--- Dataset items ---
"""

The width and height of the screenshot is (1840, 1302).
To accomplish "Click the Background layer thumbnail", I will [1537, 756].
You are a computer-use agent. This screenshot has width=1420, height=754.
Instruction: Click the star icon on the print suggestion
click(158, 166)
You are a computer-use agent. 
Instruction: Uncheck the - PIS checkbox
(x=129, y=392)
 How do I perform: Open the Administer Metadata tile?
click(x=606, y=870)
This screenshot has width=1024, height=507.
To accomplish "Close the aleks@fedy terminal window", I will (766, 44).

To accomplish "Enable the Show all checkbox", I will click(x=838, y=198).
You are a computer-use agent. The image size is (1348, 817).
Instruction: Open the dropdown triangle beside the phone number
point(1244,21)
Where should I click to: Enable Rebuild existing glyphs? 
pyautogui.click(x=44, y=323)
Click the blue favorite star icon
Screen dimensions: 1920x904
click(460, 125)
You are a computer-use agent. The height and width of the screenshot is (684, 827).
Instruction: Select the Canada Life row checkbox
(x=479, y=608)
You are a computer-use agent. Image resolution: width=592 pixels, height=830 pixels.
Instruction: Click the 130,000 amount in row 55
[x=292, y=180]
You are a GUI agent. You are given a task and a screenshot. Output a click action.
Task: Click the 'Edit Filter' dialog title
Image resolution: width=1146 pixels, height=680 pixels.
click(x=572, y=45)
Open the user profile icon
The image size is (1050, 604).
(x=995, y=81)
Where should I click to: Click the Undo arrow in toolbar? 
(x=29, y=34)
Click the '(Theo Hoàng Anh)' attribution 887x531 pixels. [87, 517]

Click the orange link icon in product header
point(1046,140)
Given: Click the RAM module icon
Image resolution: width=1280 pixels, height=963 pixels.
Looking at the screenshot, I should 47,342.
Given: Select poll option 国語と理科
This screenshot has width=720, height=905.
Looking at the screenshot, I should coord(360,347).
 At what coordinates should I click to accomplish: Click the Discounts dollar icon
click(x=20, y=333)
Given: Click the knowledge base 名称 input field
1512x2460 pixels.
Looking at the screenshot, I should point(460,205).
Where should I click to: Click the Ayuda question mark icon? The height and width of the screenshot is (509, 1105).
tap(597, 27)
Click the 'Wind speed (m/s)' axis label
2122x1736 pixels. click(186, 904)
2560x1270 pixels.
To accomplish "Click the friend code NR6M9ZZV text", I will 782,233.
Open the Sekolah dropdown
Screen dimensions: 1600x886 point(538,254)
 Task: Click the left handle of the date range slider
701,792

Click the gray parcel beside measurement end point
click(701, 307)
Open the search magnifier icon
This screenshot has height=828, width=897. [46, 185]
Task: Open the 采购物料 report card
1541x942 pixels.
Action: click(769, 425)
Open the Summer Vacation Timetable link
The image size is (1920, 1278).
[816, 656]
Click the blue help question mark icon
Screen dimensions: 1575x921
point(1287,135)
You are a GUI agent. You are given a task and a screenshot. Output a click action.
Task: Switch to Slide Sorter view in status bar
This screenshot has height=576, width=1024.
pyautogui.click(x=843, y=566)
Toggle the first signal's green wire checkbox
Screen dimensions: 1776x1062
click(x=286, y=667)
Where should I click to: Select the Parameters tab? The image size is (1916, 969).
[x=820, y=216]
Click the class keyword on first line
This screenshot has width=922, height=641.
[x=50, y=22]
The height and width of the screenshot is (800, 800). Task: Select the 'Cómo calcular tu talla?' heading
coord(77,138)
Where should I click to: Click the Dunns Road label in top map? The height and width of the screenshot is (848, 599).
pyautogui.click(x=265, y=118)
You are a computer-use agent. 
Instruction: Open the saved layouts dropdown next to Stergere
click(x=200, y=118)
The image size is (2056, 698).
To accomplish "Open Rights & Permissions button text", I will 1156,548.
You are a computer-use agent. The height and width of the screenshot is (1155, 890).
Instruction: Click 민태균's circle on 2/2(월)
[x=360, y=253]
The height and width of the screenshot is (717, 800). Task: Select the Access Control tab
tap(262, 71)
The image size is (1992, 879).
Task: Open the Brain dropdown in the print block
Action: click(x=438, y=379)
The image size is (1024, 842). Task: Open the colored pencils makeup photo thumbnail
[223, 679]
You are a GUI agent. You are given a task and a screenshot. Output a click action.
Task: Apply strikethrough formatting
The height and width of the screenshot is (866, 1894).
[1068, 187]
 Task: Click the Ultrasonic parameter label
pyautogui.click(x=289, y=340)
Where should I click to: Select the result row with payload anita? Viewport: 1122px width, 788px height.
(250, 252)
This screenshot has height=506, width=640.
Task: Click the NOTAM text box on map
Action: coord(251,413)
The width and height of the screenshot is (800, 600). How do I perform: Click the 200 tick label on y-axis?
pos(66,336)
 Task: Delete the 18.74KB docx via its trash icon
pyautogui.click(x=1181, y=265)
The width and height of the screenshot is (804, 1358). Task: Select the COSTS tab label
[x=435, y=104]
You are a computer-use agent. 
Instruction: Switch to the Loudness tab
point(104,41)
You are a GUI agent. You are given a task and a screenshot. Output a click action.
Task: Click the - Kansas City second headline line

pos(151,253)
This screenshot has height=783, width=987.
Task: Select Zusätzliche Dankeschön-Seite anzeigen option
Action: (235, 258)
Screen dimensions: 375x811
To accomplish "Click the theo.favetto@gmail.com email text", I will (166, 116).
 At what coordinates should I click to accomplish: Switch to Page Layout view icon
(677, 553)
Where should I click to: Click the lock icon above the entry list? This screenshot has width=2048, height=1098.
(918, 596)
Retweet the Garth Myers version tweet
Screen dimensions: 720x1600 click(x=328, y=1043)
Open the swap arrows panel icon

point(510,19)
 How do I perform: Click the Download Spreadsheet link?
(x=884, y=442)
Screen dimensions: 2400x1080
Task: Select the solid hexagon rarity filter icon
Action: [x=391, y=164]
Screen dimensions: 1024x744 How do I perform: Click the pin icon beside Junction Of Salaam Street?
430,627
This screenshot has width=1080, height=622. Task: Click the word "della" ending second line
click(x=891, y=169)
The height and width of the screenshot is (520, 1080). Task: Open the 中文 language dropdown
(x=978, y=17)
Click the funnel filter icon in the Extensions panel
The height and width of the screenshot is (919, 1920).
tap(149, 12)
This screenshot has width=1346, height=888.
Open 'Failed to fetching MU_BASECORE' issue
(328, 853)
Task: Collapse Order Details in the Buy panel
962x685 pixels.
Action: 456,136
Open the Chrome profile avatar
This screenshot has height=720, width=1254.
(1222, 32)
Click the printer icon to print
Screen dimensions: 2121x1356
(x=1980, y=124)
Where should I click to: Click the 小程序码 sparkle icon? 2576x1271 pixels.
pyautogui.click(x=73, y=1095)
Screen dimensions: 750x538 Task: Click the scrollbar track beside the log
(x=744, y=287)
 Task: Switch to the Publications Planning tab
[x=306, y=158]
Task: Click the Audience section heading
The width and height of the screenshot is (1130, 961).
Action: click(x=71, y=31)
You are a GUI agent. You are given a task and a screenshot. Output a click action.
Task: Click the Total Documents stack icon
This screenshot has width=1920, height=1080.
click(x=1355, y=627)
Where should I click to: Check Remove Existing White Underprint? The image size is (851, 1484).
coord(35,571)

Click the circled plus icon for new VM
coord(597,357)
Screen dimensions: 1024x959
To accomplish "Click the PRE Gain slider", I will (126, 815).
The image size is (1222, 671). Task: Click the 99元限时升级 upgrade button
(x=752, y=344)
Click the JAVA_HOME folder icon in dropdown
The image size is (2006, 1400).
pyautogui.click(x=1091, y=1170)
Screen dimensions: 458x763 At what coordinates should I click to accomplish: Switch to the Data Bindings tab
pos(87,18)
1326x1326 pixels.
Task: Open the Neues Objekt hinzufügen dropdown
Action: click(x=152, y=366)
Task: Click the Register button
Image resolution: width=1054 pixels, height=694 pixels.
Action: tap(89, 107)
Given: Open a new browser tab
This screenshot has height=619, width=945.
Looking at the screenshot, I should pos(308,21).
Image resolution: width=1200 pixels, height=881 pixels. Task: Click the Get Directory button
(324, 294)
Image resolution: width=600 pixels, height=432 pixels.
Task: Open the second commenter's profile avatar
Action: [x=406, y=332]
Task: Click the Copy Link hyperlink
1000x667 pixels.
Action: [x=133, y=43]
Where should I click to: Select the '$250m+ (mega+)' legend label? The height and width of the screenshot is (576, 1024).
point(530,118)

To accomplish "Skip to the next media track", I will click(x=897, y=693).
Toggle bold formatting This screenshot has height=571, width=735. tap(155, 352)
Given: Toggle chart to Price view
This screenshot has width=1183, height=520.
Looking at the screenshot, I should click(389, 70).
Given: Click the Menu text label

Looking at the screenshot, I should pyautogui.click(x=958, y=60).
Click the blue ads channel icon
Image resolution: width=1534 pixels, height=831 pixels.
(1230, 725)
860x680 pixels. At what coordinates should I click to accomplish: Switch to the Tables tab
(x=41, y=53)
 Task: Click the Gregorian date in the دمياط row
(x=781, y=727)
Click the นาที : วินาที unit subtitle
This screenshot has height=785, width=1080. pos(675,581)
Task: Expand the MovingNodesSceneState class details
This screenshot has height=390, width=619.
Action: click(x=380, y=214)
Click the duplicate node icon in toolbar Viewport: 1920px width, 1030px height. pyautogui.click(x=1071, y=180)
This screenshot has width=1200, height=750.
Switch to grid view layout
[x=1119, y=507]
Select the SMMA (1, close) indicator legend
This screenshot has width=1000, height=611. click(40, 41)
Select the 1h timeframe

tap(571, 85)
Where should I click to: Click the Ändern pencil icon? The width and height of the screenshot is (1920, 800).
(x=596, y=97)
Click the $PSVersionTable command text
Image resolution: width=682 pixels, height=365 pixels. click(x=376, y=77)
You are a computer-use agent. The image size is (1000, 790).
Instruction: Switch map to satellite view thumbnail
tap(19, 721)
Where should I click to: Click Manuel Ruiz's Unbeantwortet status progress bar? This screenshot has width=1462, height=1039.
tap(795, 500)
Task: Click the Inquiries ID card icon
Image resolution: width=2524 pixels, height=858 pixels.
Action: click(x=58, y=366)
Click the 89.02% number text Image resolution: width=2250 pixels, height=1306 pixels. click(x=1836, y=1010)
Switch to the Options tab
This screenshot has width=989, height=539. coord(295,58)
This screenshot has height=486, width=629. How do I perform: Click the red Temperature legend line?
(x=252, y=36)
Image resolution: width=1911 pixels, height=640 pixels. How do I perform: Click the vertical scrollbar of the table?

"""

--- Stated problem ---
Rewrite everything from the line with "Open the Sekolah dropdown" down to the line with "pyautogui.click(x=289, y=340)", swapping "icon" for "symbol" and leaving the rest the same.

--- Exercise solution ---
Open the Sekolah dropdown
Screen dimensions: 1600x886 point(538,254)
 Task: Click the left handle of the date range slider
701,792

Click the gray parcel beside measurement end point
click(701, 307)
Open the search magnifier symbol
This screenshot has height=828, width=897. [46, 185]
Task: Open the 采购物料 report card
1541x942 pixels.
Action: click(769, 425)
Open the Summer Vacation Timetable link
The image size is (1920, 1278).
[816, 656]
Click the blue help question mark symbol
Screen dimensions: 1575x921
point(1287,135)
You are a GUI agent. You are given a task and a screenshot. Output a click action.
Task: Switch to Slide Sorter view in status bar
This screenshot has height=576, width=1024.
pyautogui.click(x=843, y=566)
Toggle the first signal's green wire checkbox
Screen dimensions: 1776x1062
click(x=286, y=667)
Where should I click to: Select the Parameters tab? The image size is (1916, 969).
[x=820, y=216]
Click the class keyword on first line
This screenshot has width=922, height=641.
[x=50, y=22]
The height and width of the screenshot is (800, 800). Task: Select the 'Cómo calcular tu talla?' heading
coord(77,138)
Where should I click to: Click the Dunns Road label in top map? The height and width of the screenshot is (848, 599).
pyautogui.click(x=265, y=118)
You are a computer-use agent. 
Instruction: Open the saved layouts dropdown next to Stergere
click(x=200, y=118)
The image size is (2056, 698).
To accomplish "Open Rights & Permissions button text", I will 1156,548.
You are a computer-use agent. The height and width of the screenshot is (1155, 890).
Instruction: Click 민태균's circle on 2/2(월)
[x=360, y=253]
The height and width of the screenshot is (717, 800). Task: Select the Access Control tab
tap(262, 71)
The image size is (1992, 879).
Task: Open the Brain dropdown in the print block
Action: click(x=438, y=379)
The image size is (1024, 842). Task: Open the colored pencils makeup photo thumbnail
[223, 679]
You are a GUI agent. You are given a task and a screenshot. Output a click action.
Task: Apply strikethrough formatting
The height and width of the screenshot is (866, 1894).
[1068, 187]
 Task: Click the Ultrasonic parameter label
pyautogui.click(x=289, y=340)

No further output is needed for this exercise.